** Opening DATASET block **

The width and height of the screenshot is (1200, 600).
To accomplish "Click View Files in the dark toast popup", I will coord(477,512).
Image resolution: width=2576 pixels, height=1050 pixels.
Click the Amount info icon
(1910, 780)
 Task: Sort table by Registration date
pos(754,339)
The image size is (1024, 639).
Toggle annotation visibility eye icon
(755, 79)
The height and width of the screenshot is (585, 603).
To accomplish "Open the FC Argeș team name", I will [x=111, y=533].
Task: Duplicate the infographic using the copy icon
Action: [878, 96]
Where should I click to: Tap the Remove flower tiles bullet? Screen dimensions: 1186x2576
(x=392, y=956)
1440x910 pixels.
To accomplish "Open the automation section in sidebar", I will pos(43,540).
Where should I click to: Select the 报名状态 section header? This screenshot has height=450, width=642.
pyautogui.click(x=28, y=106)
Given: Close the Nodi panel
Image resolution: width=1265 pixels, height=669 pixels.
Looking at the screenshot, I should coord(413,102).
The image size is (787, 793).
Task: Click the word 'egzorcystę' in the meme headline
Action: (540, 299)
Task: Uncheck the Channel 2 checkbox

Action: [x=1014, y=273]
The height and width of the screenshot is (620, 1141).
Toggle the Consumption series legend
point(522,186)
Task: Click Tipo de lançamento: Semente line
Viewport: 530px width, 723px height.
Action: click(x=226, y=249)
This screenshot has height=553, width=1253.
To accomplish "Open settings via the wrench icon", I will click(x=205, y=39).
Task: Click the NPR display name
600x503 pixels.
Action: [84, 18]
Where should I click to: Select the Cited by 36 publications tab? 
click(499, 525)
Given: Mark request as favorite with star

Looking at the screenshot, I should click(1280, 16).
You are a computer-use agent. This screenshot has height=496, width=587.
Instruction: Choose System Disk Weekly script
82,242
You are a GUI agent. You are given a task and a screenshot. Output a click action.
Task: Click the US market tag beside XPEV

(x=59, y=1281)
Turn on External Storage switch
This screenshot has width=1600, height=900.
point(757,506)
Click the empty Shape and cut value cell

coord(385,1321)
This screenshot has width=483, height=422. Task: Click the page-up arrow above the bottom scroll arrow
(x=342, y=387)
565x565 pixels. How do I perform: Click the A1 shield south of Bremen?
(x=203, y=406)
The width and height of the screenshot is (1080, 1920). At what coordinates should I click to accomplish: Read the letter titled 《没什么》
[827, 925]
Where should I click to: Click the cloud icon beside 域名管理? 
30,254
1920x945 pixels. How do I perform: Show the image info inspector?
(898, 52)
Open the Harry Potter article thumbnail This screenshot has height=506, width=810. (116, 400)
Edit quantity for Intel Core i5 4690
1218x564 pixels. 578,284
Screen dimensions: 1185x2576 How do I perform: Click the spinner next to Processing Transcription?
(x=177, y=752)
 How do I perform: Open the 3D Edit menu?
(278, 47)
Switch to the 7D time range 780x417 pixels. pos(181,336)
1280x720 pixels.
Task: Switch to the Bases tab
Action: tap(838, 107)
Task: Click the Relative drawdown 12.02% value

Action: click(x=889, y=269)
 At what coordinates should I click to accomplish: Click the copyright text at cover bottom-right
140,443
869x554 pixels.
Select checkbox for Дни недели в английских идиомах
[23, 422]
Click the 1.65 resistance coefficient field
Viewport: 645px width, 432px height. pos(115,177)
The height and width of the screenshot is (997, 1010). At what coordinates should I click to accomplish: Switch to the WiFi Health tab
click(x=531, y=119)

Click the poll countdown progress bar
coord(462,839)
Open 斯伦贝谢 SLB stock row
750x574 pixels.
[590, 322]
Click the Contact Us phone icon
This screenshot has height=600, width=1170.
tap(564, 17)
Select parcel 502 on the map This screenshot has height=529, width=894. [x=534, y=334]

** Closing DATASET block **

GOAL OF THE EXERCISE. Go through the records. Copy each line where "agent" appears.

YOUR SOLUTION.
You are a computer-use agent. This screenshot has height=496, width=587.
You are a GUI agent. You are given a task and a screenshot. Output a click action.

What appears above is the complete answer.